# Mounting B. cucullata



## The Orchid Boy (Apr 30, 2014)

I'm going to mount my B. cucullata seedling from Ray but it currently doesn't have new root growth but has new leaves coming. Should I mount it now or wait? If it was larger I'd mount it now but I'm more cautious with seedlings. And should I mount it upside down, right side up or sticking out? I know it'll eventually flop down. 

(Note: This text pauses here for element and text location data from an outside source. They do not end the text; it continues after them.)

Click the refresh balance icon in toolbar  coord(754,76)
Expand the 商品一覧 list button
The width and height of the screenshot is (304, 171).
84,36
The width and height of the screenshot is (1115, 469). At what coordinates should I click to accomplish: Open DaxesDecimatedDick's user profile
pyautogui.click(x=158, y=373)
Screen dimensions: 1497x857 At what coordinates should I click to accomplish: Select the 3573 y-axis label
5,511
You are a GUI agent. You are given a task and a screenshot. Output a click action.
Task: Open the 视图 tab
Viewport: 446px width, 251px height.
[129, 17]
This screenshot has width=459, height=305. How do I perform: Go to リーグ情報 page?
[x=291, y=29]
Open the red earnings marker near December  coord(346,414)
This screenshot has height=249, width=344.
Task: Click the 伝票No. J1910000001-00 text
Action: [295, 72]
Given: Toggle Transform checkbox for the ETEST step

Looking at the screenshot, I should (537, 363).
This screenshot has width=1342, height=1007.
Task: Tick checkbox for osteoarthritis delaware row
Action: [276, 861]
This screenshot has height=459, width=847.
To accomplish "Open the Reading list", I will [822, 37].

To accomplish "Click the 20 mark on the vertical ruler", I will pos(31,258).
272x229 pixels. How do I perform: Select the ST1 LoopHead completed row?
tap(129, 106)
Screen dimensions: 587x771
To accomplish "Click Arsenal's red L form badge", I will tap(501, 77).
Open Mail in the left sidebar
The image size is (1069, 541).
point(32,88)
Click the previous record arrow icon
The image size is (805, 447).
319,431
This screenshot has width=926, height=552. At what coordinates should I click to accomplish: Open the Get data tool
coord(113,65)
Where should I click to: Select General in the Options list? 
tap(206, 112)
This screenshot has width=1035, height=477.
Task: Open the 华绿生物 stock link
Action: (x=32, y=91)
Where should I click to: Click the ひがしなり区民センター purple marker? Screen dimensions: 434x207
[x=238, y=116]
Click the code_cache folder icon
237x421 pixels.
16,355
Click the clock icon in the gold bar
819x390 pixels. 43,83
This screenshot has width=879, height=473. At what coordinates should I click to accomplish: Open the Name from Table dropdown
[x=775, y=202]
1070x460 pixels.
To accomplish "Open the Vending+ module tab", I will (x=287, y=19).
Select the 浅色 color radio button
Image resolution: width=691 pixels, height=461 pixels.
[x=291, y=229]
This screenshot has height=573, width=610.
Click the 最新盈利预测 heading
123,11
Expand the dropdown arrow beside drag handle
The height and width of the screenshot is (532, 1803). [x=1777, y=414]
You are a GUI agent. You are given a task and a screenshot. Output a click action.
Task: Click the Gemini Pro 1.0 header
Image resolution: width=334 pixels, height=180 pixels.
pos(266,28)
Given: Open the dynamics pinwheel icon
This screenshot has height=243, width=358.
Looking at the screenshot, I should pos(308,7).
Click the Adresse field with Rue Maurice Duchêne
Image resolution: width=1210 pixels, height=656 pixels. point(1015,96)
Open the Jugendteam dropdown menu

And thanks Ray! It is a really nice seedling, lots of leaves. This is my favorite cattleya alliance species, I really love it.


----------



## abax (Apr 30, 2014)

Generally, I give new plants a little time to settle in before I mount, but
that's just the way I do it. Ray may have other ideas.


----------



## gnathaniel (Apr 30, 2014)

Nice acquisition, this is a fantastic species! If it has new growth then roots will follow soon after, so this is an ideal time to mount it. Try to place the new growths closest to the mount so their roots find it quickly. Probably doesn't matter much, but the only plants I mount oriented differently than they're potted are those that grow pendant anyway, and sometimes things like Phals where crown rot is a concern. You could also try a horizontal 'raft'-style mount and let the plant pick the direction it wants to grow.


----------



## goldenrose (Apr 30, 2014)

I have a large one that I got from SlipperKing via the auction, it's on cork.
I have a 2nd one, a mini, that is mounted on a cedar stick, if that helps.


----------



## littlefrog (Apr 30, 2014)

I've always mounted mine 'upside down'. Not sure if that helps. usually the plants figure out their growth habit on their own.


----------



## Ray (May 1, 2014)

Like Rob, I hang them downward, and if you're going to mount them, go ahead and do so right away. The plant will sense it's change of surroundings, and if given proper culture, will start sending out new roots to accommodate that shortly.

A shot of KelpMax can help that.


----------